Está claro que el retraso de los precios respecto de los costos de producción o de generación, por ejemplo, no puede ser una política en sí misma ni prolongarse indefinidamente sin que el problema se dispare bajo algún formato. Entre ellas, algunas de las conocidas: la escasez y la calidad de los bienes y servicios involucrados en el problema o las trampas en las cantidades y los pesos.
Hacia mediados de octubre pasado, Cristina Kirchner promovió la convocatoria a un gran y variado acuerdo nacional para enfrentar el que, a su juicio, “es el más grave problema que tiene nuestro país”: el bimonetarismo. Con la brecha cambiaria rondando el 90% más que a una sentencia excesiva, el comentario sonó a intento de compartir un problema que le tocaba resolver a su gobierno.

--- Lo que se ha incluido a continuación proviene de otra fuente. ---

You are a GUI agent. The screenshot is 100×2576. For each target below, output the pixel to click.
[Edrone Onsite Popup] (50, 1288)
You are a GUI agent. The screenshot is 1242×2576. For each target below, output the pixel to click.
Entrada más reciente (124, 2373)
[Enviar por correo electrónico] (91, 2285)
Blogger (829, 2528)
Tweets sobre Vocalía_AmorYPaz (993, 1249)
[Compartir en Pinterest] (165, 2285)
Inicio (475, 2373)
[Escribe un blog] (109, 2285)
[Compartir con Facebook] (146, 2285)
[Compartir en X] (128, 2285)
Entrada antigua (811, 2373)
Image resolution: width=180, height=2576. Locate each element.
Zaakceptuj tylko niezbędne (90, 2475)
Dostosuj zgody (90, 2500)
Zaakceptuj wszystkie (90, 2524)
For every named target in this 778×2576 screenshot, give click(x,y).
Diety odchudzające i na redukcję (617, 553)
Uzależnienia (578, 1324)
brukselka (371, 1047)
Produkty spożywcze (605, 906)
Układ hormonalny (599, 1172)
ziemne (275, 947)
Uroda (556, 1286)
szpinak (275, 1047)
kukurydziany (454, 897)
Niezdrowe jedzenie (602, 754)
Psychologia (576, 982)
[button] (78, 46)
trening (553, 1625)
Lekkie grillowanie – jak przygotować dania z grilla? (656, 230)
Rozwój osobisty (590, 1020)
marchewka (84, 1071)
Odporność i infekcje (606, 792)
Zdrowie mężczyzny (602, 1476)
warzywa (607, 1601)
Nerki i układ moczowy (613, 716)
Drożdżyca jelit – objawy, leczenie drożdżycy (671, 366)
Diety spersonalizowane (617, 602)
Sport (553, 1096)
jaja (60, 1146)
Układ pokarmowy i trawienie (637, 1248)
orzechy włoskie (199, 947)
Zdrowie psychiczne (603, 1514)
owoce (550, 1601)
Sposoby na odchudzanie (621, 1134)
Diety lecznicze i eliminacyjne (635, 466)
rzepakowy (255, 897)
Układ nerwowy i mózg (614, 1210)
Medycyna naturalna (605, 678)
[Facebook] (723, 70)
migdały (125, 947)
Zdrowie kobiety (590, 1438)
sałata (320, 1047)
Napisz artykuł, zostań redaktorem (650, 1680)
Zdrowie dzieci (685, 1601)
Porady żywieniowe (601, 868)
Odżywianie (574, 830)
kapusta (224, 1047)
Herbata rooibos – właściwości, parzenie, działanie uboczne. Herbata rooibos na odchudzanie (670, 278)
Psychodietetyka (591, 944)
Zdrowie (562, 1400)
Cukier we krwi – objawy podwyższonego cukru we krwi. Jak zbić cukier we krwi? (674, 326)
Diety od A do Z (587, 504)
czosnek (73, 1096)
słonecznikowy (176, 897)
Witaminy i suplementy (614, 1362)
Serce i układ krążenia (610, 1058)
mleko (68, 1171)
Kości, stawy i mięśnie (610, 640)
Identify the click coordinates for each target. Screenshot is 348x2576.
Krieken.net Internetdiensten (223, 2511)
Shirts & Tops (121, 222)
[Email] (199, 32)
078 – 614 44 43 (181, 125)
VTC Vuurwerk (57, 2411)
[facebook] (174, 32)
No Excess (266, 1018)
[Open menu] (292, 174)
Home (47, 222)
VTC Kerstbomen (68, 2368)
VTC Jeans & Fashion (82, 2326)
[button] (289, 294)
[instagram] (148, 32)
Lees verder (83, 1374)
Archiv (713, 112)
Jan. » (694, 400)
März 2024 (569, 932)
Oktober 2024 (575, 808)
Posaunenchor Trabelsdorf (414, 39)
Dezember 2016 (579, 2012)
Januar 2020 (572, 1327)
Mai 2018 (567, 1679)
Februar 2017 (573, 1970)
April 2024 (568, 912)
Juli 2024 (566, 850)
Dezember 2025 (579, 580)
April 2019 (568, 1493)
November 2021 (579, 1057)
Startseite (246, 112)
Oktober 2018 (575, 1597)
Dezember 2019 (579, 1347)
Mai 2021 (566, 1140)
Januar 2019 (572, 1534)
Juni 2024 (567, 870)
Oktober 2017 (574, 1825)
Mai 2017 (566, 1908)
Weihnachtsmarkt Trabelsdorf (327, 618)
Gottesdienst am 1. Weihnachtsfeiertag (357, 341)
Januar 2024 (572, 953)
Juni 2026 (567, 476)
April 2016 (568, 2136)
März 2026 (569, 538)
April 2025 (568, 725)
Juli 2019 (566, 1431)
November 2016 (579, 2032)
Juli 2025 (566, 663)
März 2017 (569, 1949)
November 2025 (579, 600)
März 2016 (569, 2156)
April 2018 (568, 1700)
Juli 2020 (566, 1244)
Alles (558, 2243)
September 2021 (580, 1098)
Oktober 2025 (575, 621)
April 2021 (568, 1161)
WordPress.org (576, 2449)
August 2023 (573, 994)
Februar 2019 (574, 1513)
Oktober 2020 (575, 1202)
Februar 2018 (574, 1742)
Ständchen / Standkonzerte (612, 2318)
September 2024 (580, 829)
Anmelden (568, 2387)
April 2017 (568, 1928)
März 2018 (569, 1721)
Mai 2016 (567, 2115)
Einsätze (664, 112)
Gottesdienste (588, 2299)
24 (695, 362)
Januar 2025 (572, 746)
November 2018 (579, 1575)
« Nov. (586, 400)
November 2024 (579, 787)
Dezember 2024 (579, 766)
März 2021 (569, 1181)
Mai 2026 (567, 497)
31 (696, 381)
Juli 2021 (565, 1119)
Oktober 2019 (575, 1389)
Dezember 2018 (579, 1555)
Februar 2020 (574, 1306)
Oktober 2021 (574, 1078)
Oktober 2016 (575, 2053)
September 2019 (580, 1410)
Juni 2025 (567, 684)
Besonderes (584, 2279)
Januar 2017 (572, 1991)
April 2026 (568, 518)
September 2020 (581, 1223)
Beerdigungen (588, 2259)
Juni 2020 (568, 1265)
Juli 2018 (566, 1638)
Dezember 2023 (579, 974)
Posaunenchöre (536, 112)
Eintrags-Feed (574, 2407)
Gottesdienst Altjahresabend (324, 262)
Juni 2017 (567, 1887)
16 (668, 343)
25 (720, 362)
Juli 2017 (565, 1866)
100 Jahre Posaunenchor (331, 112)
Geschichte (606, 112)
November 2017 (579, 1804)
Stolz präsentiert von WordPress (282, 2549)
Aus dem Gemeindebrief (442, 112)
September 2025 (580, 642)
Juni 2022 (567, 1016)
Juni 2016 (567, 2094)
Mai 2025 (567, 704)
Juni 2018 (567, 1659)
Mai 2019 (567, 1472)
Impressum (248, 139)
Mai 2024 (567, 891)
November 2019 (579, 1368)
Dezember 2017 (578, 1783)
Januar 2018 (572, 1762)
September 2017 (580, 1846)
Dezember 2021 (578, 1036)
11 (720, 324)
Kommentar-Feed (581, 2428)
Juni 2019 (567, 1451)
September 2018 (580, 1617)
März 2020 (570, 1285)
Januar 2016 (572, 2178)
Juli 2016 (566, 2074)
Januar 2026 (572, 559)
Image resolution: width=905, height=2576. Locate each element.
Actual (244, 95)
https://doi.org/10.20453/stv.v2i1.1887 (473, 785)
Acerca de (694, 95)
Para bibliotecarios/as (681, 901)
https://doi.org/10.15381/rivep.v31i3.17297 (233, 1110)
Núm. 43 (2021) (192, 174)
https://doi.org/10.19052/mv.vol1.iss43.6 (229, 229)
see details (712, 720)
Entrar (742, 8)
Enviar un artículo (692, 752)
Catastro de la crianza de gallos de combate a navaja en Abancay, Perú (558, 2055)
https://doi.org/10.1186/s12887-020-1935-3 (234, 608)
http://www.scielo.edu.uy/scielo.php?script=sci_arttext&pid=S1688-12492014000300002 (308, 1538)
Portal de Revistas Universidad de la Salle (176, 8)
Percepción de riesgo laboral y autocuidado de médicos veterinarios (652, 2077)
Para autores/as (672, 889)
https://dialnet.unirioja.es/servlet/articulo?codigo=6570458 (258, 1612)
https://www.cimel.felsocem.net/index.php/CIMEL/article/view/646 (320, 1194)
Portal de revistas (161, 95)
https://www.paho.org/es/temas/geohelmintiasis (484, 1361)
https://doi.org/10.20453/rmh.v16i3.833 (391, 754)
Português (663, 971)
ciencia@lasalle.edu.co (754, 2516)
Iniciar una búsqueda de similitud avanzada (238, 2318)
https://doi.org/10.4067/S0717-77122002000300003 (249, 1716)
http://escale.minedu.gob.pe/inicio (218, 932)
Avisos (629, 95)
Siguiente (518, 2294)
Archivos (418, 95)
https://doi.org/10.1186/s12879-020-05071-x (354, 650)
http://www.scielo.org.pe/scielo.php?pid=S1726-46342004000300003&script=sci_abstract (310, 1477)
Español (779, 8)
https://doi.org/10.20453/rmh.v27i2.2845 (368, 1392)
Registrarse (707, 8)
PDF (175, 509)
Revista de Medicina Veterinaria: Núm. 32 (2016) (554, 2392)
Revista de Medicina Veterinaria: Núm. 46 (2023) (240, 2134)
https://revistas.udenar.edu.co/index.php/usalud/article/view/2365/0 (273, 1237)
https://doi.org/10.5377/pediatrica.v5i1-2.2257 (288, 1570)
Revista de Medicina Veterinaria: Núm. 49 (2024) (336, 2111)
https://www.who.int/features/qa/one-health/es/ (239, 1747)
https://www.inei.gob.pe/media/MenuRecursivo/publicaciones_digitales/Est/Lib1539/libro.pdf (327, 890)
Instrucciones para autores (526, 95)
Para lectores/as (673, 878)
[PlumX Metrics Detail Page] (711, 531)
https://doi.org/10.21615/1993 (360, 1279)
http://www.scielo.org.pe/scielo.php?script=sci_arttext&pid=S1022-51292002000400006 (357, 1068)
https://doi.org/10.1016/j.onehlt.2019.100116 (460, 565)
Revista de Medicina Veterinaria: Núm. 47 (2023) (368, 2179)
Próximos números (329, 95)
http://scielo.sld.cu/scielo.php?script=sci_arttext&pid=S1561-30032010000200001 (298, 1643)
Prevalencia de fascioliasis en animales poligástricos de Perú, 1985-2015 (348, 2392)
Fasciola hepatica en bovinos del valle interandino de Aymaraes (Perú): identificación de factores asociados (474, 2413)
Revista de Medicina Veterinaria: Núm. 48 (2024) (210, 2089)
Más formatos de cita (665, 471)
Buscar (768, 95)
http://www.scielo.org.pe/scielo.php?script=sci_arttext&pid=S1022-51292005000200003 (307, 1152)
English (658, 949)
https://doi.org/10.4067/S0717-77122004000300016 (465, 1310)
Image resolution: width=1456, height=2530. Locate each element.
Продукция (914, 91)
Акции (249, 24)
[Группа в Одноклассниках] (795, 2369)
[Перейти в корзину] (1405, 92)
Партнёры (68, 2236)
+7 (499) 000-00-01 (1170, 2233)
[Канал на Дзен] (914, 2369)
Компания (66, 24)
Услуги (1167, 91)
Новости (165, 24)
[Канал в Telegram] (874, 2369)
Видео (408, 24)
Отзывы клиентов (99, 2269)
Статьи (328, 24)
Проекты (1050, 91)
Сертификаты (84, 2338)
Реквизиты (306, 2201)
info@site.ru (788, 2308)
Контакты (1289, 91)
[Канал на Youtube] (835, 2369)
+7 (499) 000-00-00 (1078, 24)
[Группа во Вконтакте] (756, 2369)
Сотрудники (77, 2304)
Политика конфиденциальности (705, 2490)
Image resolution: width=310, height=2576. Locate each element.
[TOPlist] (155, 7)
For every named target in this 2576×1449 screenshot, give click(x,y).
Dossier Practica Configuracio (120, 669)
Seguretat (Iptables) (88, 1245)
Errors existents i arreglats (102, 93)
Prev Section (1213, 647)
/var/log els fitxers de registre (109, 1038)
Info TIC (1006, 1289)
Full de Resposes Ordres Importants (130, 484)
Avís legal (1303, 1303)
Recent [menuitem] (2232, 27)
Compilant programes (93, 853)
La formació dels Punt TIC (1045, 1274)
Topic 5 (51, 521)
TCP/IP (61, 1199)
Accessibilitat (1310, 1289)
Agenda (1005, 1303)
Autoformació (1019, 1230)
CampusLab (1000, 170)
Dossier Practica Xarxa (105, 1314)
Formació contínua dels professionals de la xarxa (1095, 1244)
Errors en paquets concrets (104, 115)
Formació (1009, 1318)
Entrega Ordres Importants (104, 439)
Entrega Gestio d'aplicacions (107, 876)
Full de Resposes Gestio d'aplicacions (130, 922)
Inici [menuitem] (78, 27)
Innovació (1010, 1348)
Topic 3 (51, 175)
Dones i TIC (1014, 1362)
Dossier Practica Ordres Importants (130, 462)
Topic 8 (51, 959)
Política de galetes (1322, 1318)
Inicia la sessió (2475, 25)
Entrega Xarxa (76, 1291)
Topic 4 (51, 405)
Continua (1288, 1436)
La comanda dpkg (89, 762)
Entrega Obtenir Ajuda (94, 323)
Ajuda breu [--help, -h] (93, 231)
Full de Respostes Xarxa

Pasados diez meses, la brecha anda cómoda en la zona del 80%, el problema que Cristina pretendía diluir sigue igual o peor y la inflación resiste, viva y coleando por todas partes. Con una buena dosis de incertidumbre incorporada, reservas apretadas y presión cambiaria, tenemos el cóctel que explica por qué y al precio que sea el dólar es el mismo refugio de siempre. Luego, el bimonetarismo es la consecuencia de los desajustes, no la causa.